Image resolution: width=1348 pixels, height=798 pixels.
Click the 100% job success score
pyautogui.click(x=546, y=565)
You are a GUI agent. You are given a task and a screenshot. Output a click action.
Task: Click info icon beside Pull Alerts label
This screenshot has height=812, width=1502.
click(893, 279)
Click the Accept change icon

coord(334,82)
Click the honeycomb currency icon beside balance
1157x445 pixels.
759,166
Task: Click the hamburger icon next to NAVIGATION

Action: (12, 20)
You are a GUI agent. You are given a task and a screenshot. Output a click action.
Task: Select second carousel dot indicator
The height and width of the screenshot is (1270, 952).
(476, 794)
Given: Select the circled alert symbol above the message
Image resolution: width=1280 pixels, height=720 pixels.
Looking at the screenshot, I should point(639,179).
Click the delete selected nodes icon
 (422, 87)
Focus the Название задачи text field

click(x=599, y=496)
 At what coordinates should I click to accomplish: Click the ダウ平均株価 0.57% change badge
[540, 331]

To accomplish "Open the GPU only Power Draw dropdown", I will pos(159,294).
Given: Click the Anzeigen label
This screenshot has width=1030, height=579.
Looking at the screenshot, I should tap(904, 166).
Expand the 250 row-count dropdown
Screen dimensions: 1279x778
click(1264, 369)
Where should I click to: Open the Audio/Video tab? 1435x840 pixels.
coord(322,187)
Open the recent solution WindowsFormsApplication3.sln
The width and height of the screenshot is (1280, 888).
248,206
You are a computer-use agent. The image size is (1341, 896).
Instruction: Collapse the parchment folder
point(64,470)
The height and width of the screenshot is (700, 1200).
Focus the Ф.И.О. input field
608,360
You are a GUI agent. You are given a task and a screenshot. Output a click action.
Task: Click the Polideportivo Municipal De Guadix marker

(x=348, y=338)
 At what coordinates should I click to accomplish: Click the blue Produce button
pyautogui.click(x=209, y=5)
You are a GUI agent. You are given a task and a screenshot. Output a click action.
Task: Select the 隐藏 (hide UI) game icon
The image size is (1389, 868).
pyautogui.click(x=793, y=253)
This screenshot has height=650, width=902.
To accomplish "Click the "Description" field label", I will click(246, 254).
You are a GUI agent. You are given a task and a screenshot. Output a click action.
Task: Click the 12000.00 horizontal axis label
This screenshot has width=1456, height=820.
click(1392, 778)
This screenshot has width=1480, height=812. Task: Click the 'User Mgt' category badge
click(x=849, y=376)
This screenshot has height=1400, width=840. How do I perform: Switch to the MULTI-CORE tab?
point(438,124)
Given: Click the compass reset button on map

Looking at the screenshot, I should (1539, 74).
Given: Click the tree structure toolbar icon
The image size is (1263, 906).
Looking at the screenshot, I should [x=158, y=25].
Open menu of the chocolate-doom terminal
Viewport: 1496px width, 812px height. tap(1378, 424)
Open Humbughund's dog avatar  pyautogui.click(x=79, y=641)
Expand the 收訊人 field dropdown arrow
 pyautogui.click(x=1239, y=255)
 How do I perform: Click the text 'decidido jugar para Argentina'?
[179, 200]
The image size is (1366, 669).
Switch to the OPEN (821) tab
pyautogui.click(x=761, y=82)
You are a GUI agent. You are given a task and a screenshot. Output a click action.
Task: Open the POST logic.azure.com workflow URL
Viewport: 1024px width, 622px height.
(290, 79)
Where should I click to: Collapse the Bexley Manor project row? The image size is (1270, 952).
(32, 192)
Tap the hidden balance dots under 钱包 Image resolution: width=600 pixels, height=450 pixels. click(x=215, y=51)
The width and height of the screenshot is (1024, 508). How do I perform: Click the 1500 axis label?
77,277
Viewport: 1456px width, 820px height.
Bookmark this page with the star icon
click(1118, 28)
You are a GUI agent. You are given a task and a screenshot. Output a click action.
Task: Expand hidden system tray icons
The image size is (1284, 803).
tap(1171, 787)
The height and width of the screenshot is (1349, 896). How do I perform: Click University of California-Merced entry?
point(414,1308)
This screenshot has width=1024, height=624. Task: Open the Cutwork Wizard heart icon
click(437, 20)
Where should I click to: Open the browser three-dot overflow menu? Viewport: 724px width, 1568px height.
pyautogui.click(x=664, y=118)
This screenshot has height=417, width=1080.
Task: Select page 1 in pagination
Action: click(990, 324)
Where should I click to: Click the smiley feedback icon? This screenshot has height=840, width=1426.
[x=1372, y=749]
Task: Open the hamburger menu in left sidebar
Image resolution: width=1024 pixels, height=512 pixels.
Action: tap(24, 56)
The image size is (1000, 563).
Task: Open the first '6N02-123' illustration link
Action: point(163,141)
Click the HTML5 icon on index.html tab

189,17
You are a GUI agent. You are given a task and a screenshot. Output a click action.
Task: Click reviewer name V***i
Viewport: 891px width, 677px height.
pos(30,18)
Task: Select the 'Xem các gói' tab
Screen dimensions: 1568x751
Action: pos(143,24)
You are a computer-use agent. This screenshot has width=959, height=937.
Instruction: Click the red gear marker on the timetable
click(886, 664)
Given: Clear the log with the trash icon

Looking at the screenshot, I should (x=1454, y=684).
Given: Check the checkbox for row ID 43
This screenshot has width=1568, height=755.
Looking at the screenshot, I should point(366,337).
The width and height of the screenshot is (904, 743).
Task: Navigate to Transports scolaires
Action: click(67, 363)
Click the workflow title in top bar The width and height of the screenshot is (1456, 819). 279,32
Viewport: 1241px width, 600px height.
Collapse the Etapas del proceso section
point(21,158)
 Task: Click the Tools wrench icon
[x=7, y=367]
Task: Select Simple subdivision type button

************

Output the records as a JSON list of strings, one string per line, leaving out blank lines.

● **Response to the exercise**
[
  "Image resolution: width=1348 pixels, height=798 pixels.",
  "Click the 100% job success score",
  "pyautogui.click(x=546, y=565)",
  "You are a GUI agent. You are given a task and a screenshot. Output a click action.",
  "Task: Click info icon beside Pull Alerts label",
  "This screenshot has height=812, width=1502.",
  "click(893, 279)",
  "Click the Accept change icon",
  "coord(334,82)",
  "Click the honeycomb currency icon beside balance",
  "1157x445 pixels.",
  "759,166",
  "Task: Click the hamburger icon next to NAVIGATION",
  "Action: (12, 20)",
  "You are a GUI agent. You are given a task and a screenshot. Output a click action.",
  "Task: Select second carousel dot indicator",
  "The height and width of the screenshot is (1270, 952).",
  "(476, 794)",
  "Given: Select the circled alert symbol above the message",
  "Image resolution: width=1280 pixels, height=720 pixels.",
  "Looking at the screenshot, I should point(639,179).",
  "Click the delete selected nodes icon",
  " (422, 87)",
  "Focus the Название задачи text field",
  "click(x=599, y=496)",
  " At what coordinates should I click to accomplish: Click the ダウ平均株価 0.57% change badge",
  "[540, 331]",
  "To accomplish \"Open the GPU only Power Draw dropdown\", I will pos(159,294).",
  "Given: Click the Anzeigen label",
  "This screenshot has width=1030, height=579.",
  "Looking at the screenshot, I should tap(904, 166).",
  "Expand the 250 row-count dropdown",
  "Screen dimensions: 1279x778",
  "click(1264, 369)",
  "Where should I click to: Open the Audio/Video tab? 1435x840 pixels.",
  "coord(322,187)",
  "Open the recent solution WindowsFormsApplication3.sln",
  "The width and height of the screenshot is (1280, 888).",
  "248,206",
  "You are a computer-use agent. The image size is (1341, 896).",
  "Instruction: Collapse the parchment folder",
  "point(64,470)",
  "The height and width of the screenshot is (700, 1200).",
  "Focus the Ф.И.О. input field",
  "608,360",
  "You are a GUI agent. You are given a task and a screenshot. Output a click action.",
  "Task: Click the Polideportivo Municipal De Guadix marker",
  "(x=348, y=338)",
  " At what coordinates should I click to accomplish: Click the blue Produce button",
  "pyautogui.click(x=209, y=5)",
  "You are a GUI agent. You are given a task and a screenshot. Output a click action.",
  "Task: Select the 隐藏 (hide UI) game icon",
  "The image size is (1389, 868).",
  "pyautogui.click(x=793, y=253)",
  "This screenshot has height=650, width=902.",
  "To accomplish \"Click the \"Description\" field label\", I will click(246, 254).",
  "You are a GUI agent. You are given a task and a screenshot. Output a click action.",
  "Task: Click the 12000.00 horizontal axis label",
  "This screenshot has width=1456, height=820.",
  "click(1392, 778)",
  "This screenshot has width=1480, height=812. Task: Click the 'User Mgt' category badge",
  "click(x=849, y=376)",
  "This screenshot has height=1400, width=840. How do I perform: Switch to the MULTI-CORE tab?",
  "point(438,124)",
  "Given: Click the compass reset button on map",
  "Looking at the screenshot, I should (1539, 74).",
  "Given: Click the tree structure toolbar icon",
  "The image size is (1263, 906).",
  "Looking at the screenshot, I should [x=158, y=25].",
  "Open menu of the chocolate-doom terminal",
  "Viewport: 1496px width, 812px height. tap(1378, 424)",
  "Open Humbughund's dog avatar  pyautogui.click(x=79, y=641)",
  "Expand the 收訊人 field dropdown arrow",
  " pyautogui.click(x=1239, y=255)",
  " How do I perform: Click the text 'decidido jugar para Argentina'?",
  "[179, 200]",
  "The image size is (1366, 669).",
  "Switch to the OPEN (821) tab",
  "pyautogui.click(x=761, y=82)",
  "You are a GUI agent. You are given a task and a screenshot. Output a click action.",
  "Task: Open the POST logic.azure.com workflow URL",
  "Viewport: 1024px width, 622px height.",
  "(290, 79)",
  "Where should I click to: Collapse the Bexley Manor project row? The image size is (1270, 952).",
  "(32, 192)",
  "Tap the hidden balance dots under 钱包 Image resolution: width=600 pixels, height=450 pixels. click(x=215, y=51)",
  "The width and height of the screenshot is (1024, 508). How do I perform: Click the 1500 axis label?",
  "77,277",
  "Viewport: 1456px width, 820px height.",
  "Bookmark this page with the star icon",
  "click(1118, 28)",
  "You are a GUI agent. You are given a task and a screenshot. Output a click action.",
  "Task: Expand hidden system tray icons",
  "The image size is (1284, 803).",
  "tap(1171, 787)",
  "The height and width of the screenshot is (1349, 896). How do I perform: Click University of California-Merced entry?",
  "point(414,1308)",
  "This screenshot has width=1024, height=624. Task: Open the Cutwork Wizard heart icon",
  "click(437, 20)",
  "Where should I click to: Open the browser three-dot overflow menu? Viewport: 724px width, 1568px height.",
  "pyautogui.click(x=664, y=118)",
  "This screenshot has height=417, width=1080.",
  "Task: Select page 1 in pagination",
  "Action: click(990, 324)",
  "Where should I click to: Click the smiley feedback icon? This screenshot has height=840, width=1426.",
  "[x=1372, y=749]",
  "Task: Open the hamburger menu in left sidebar",
  "Image resolution: width=1024 pixels, height=512 pixels.",
  "Action: tap(24, 56)",
  "The image size is (1000, 563).",
  "Task: Open the first '6N02-123' illustration link",
  "Action: point(163,141)",
  "Click the HTML5 icon on index.html tab",
  "189,17",
  "You are a GUI agent. You are given a task and a screenshot. Output a click action.",
  "Task: Click reviewer name V***i",
  "Viewport: 891px width, 677px height.",
  "pos(30,18)",
  "Task: Select the 'Xem các gói' tab",
  "Screen dimensions: 1568x751",
  "Action: pos(143,24)",
  "You are a computer-use agent. This screenshot has width=959, height=937.",
  "Instruction: Click the red gear marker on the timetable",
  "click(886, 664)",
  "Given: Clear the log with the trash icon",
  "Looking at the screenshot, I should (x=1454, y=684).",
  "Given: Check the checkbox for row ID 43",
  "This screenshot has width=1568, height=755.",
  "Looking at the screenshot, I should point(366,337).",
  "The width and height of the screenshot is (904, 743).",
  "Task: Navigate to Transports scolaires",
  "Action: click(67, 363)",
  "Click the workflow title in top bar The width and height of the screenshot is (1456, 819). 279,32",
  "Viewport: 1241px width, 600px height.",
  "Collapse the Etapas del proceso section",
  "point(21,158)",
  " Task: Click the Tools wrench icon",
  "[x=7, y=367]",
  "Task: Select Simple subdivision type button"
]